Extended culture to Day 5 does NOT pose any additional danger to the embryo. There is no justification of Day 3 transfer from that point of view. If an embryo has the correct genetic instructions for continued development it will develop in vitro or in the uterus. If an embryo does not have the correct genetic instructions for continued development, it will stop growing wherever it is (lab, tubes, uterus, Mars).
Fear of facing the patient with the "nothing for transfer" news is the main reason RE's stick with Day 3. They justify their position with published studies showing that pregnancy rates do not increase when performing blastocyst transfers. This is probably true, since fewer blastocyst stage embryos are transfered to achieve the same pregnancy rate as Day 3 transfer. Pregnancy rates are an "all or none" and do not take into consideration multiple gestation (twins, triplets, etc). Twins, triplets, etc., put the babies and the mother at considerable risk and result in higher incidences of congenital abnormalities, learning diabilities, etc. Pregnancy rates are not the mesurement to use when comparing Day 3 with Day 5 embryo transfers. The implantation rate of the embryos (babies per embryo transferred) would provide a more meaningful comparison. The implantation rate of blastocyst stage embryos 2-3X higher than Day 3 embryos.

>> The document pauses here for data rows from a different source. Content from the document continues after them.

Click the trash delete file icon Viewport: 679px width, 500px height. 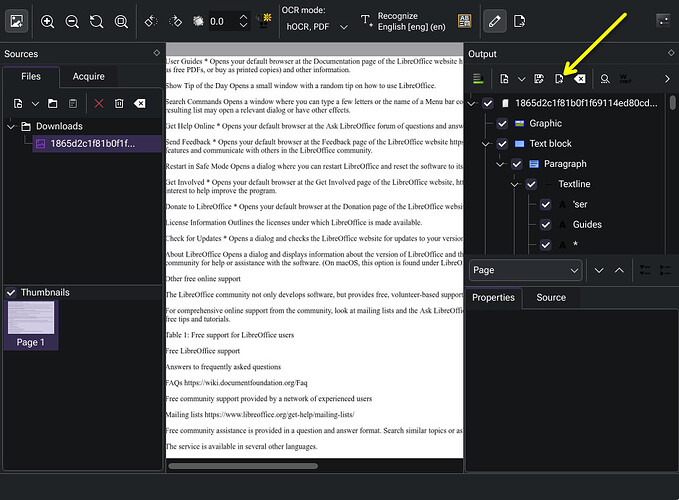119,103
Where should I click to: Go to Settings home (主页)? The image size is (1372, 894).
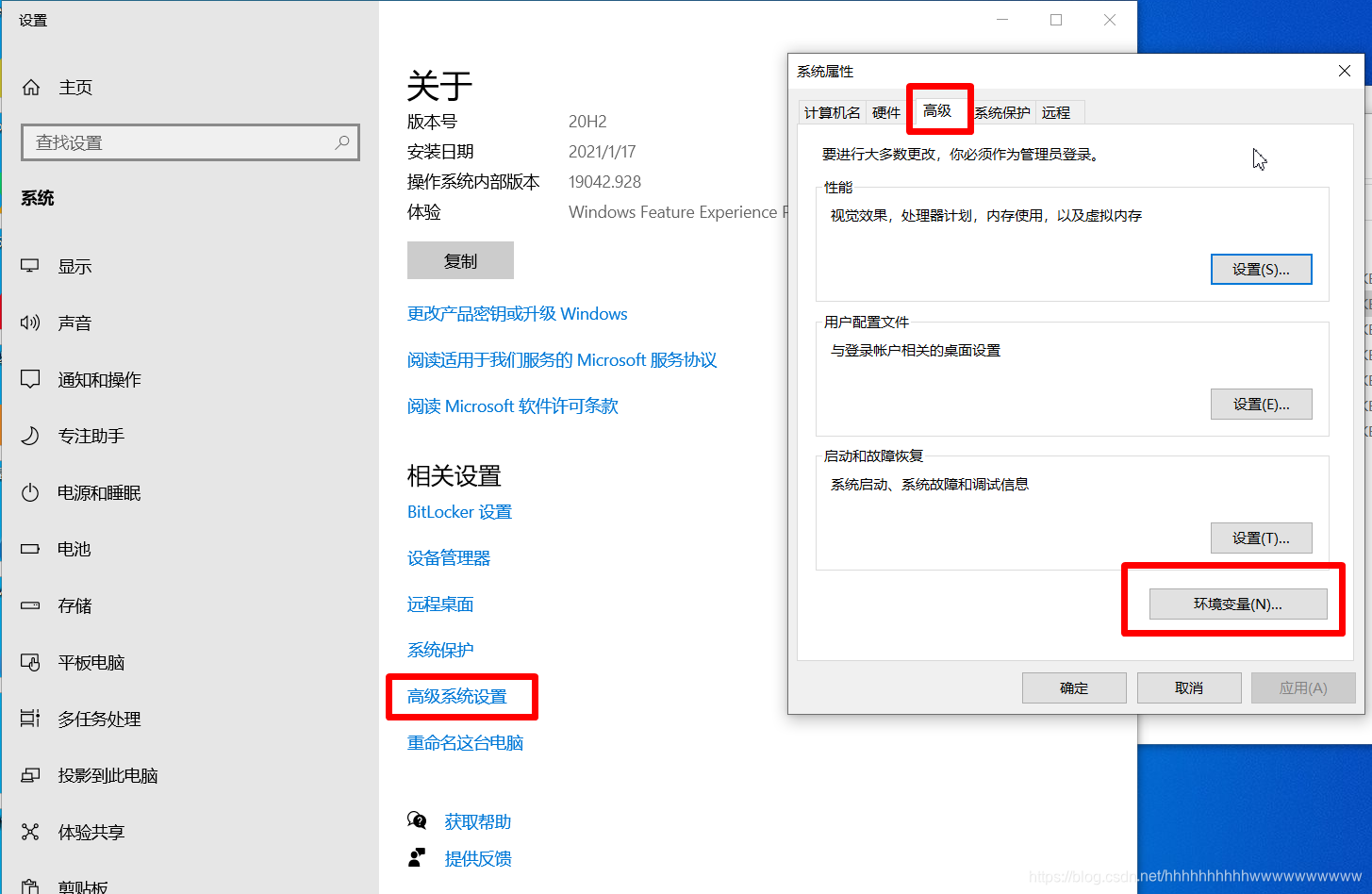(x=75, y=87)
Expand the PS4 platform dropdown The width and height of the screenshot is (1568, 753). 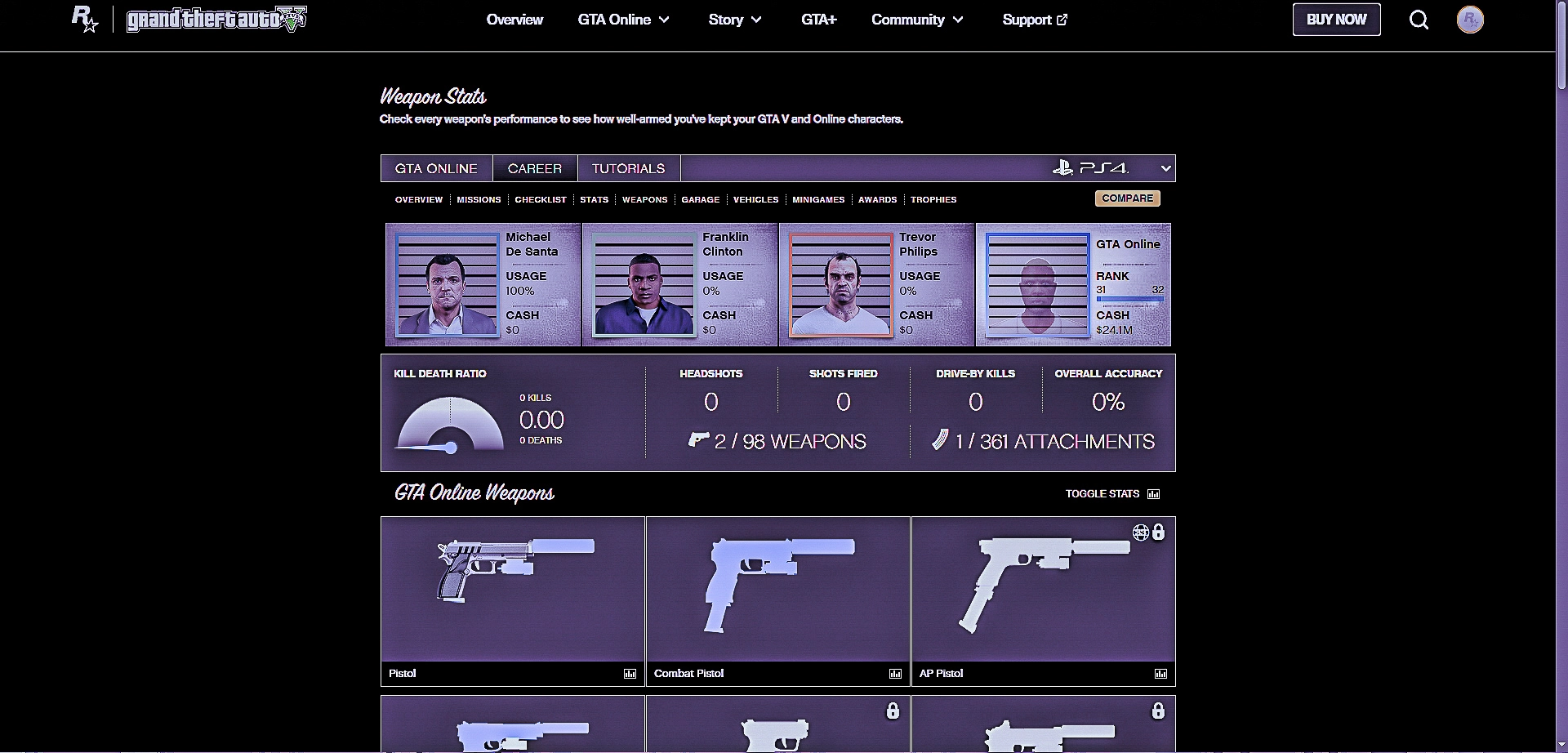tap(1165, 168)
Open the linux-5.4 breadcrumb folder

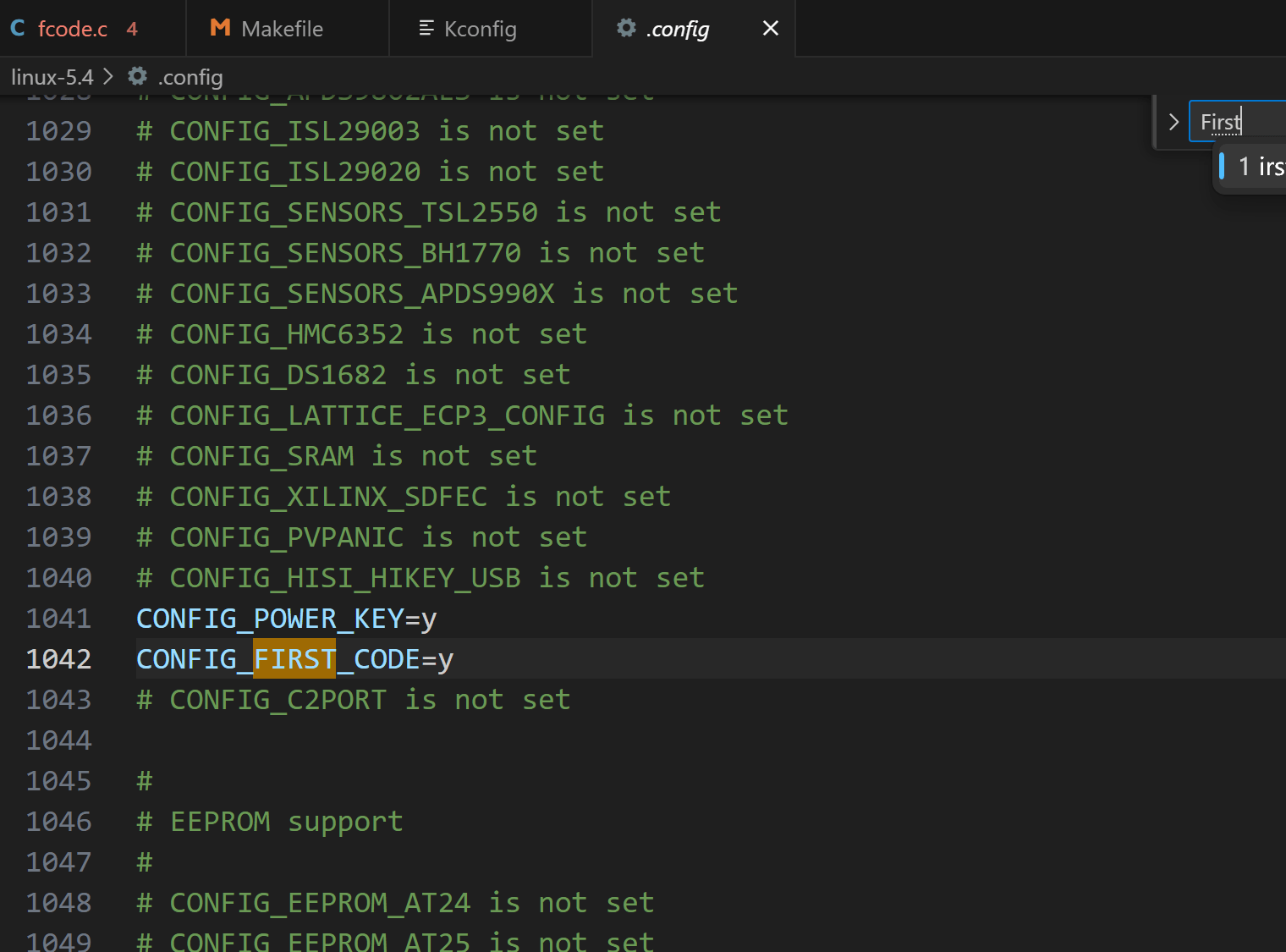point(52,77)
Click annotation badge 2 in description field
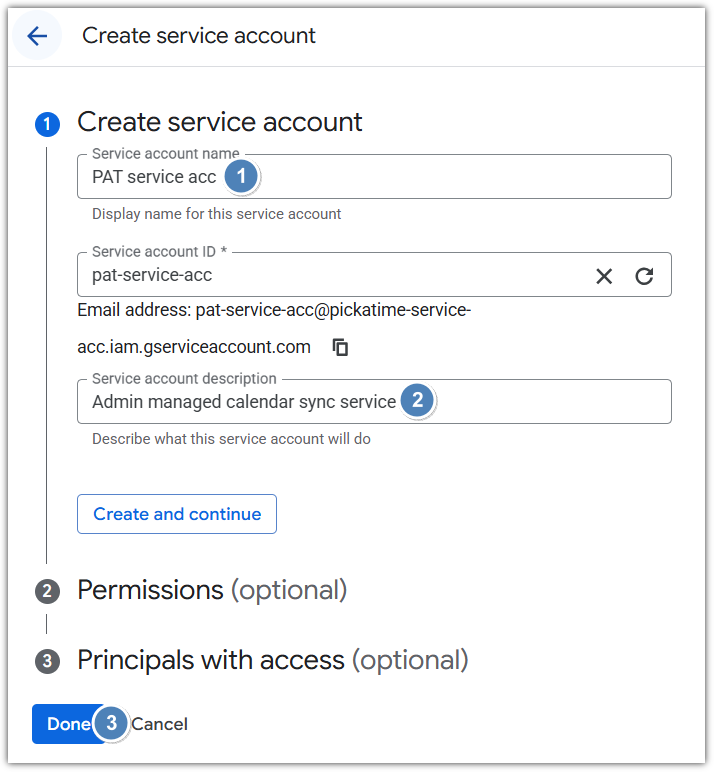714x772 pixels. 418,401
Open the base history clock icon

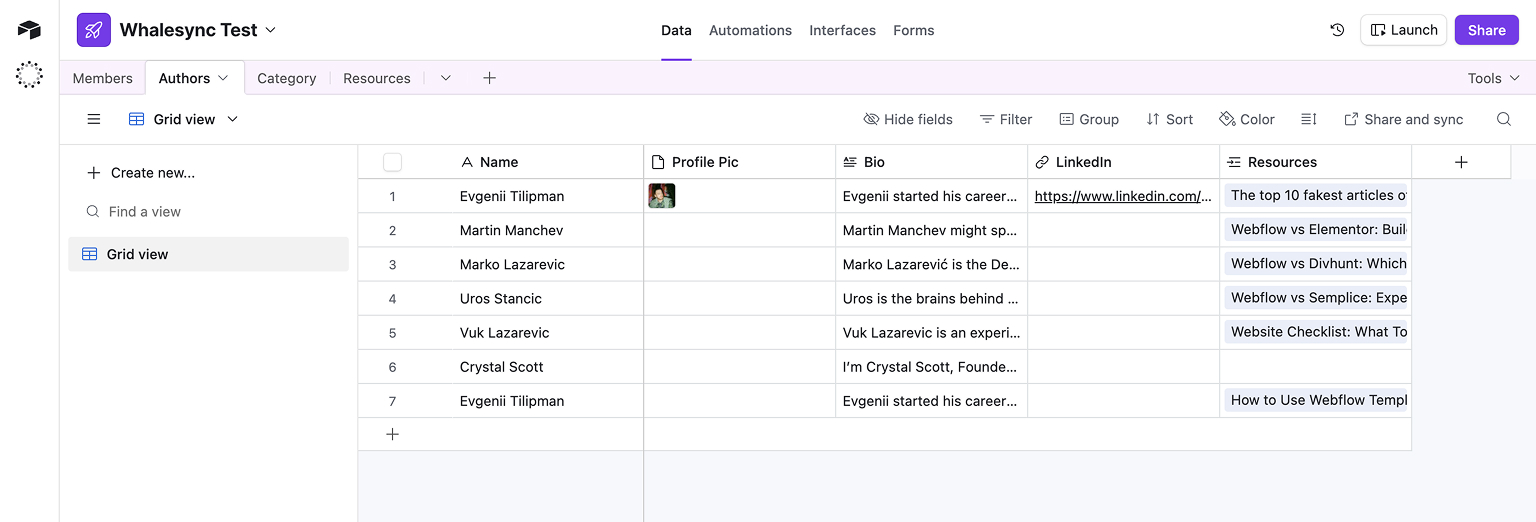tap(1337, 30)
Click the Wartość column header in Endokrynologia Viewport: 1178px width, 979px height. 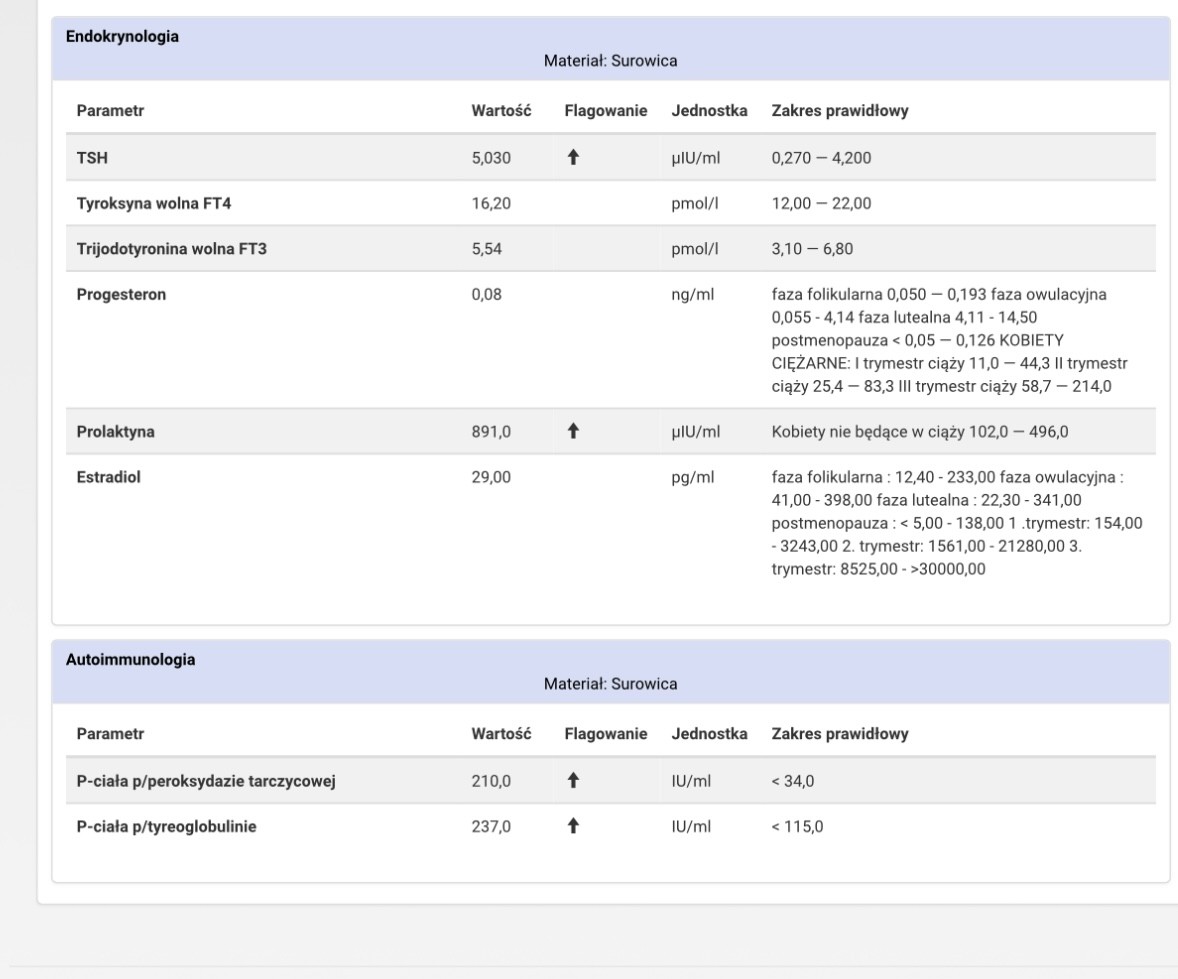coord(500,111)
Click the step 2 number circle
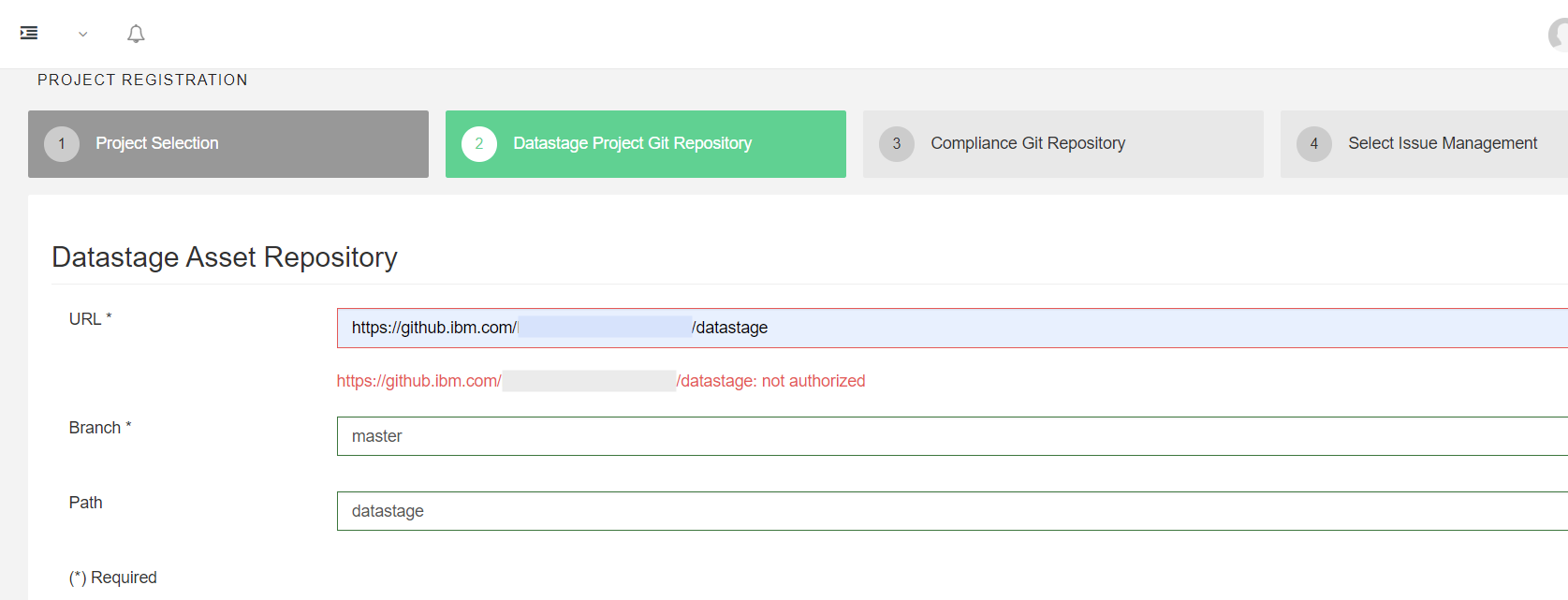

Pregnancy rates aside, there are a variety of other positive reasons to culture the embryos to the blastocyst stage, i.e. more information about the embryo's developmental potential, additional diagnostic information to explain previously failed cycles, reduction in high order multiple gestation, etc.
Unfortunately, until doctors in the U.S. are forced to reduce the number of embryos transferred (as has been legislated in many European countries), they will continue to transfer large numbers of embryos on Day 3.